Elementos tipicamente pueris, típicos do mais puro Carnaval de ruam ressurgem de forma que emociona. Os Palhaços do Rio Vermelho, o Furdunço, o Fuzuê, o Gravata Doida, nos fazem olhar para trás e entender que a essência de todo o elemento subjetivo chamado Carnaval não consegue ser engolido pela força daquilo que nos querem impor.

A guitarra baiana, o frevo, os instrumentos de sopro em conjunto com a percussão símbolo da batida baiana conseguem trazer às ruas o verdadeiro folião. Ressalte-se o papel fundamental que “Os Mascarados” tiveram nesses anos sombrios onde se chegou a acreditar que a essência momesca baiana havia solapado.

O que era retrô vira cult. A valorização do passado preenche espaços, enchendo de alegria as ruas e becos da velha Salvador.
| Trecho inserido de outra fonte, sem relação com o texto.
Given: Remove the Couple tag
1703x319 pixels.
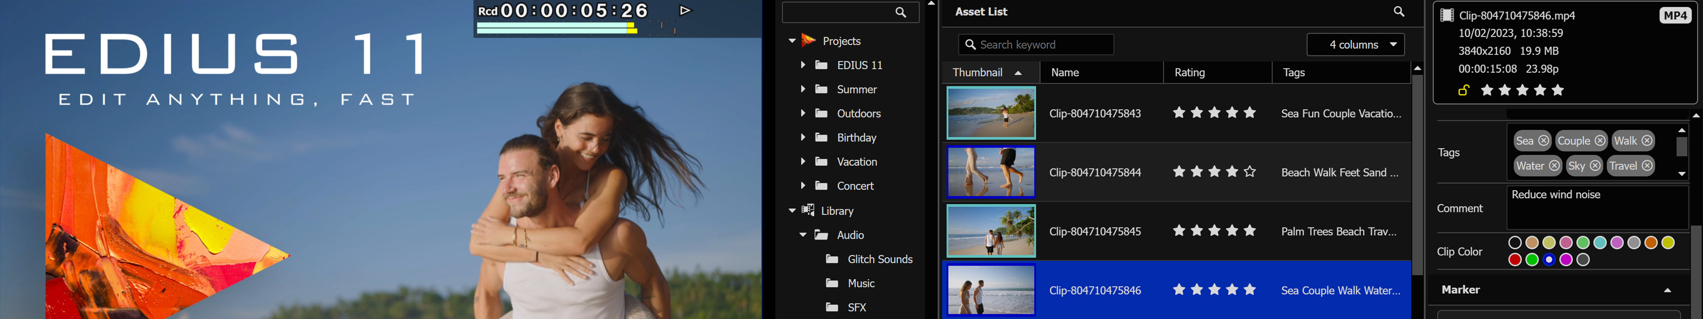Looking at the screenshot, I should [1600, 141].
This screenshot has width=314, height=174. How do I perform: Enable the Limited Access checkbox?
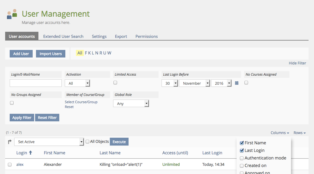115,83
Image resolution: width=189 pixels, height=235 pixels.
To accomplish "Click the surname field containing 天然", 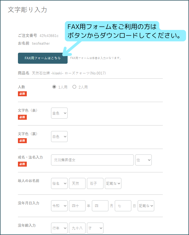I will (77, 183).
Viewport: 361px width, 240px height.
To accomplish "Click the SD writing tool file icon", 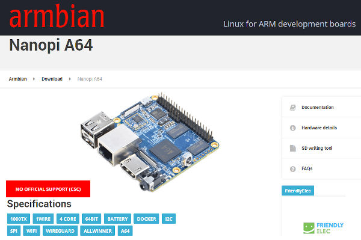I will point(292,148).
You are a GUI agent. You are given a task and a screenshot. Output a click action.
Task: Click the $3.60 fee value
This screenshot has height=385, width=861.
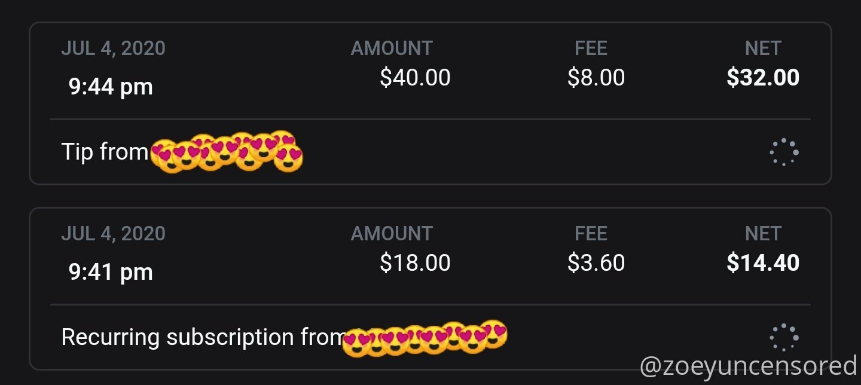[596, 263]
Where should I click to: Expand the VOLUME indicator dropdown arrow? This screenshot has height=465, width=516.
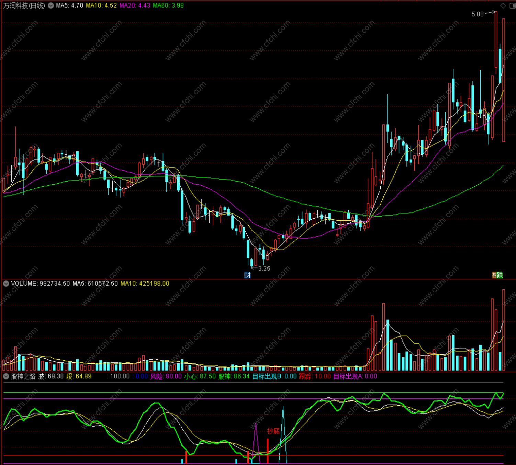(6, 283)
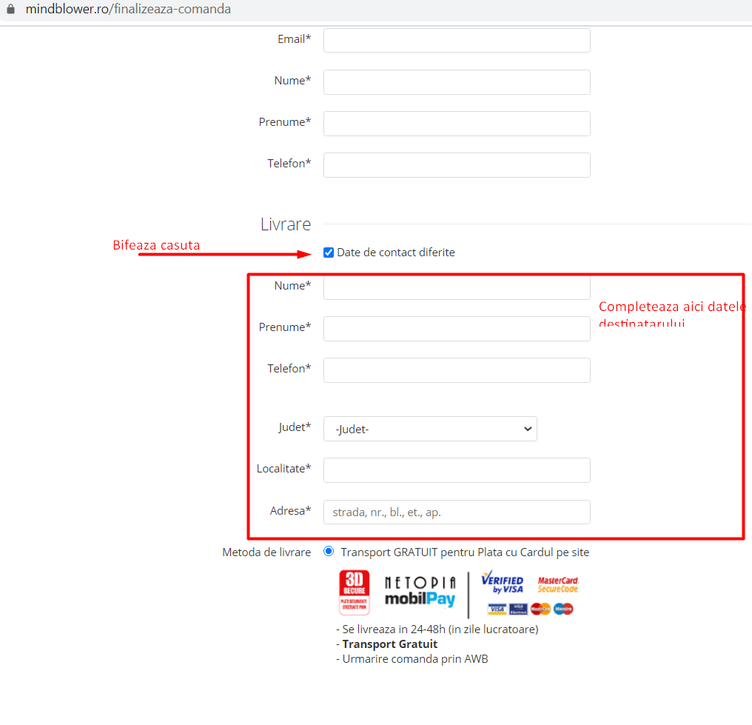Image resolution: width=752 pixels, height=725 pixels.
Task: Click the Verified by Visa logo
Action: point(502,582)
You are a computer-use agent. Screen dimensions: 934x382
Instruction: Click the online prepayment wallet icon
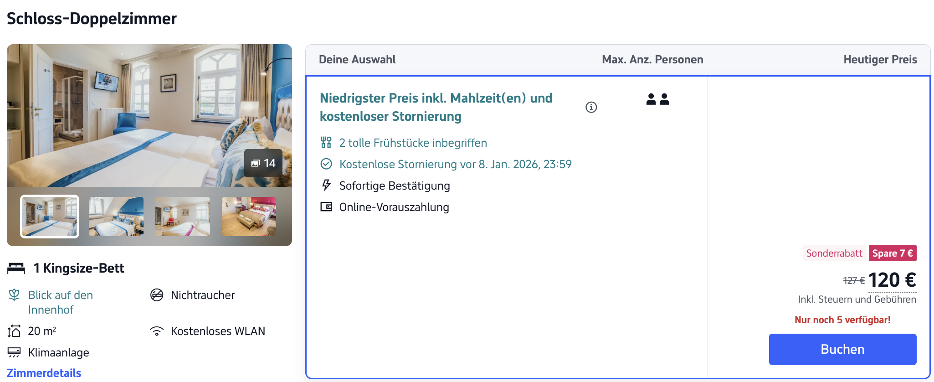pos(326,207)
Armandinho e o Trio Elétrico Dodô e Osmar, Luiz Caldas, Márcia Freire, É o Tchan e tantos outros expoentes da época áurea dos melhores carnavais tomam o vácuo das ruas, silenciadas por um público etéreo, que não abre mão do salto alto e do ar condicionado.

O Carnaval volta ao chão, ao asfalto, à fantasia, abrindo espaço para o lúdico, ao improviso, ao sorriso de êxtase de folião que não quer um blockbuster. Quer apenas brincar, dançar, carnavalizar.

Momo, me espere em 2024. Seu filho não fugirá à próxima luta (de confete e serpentina).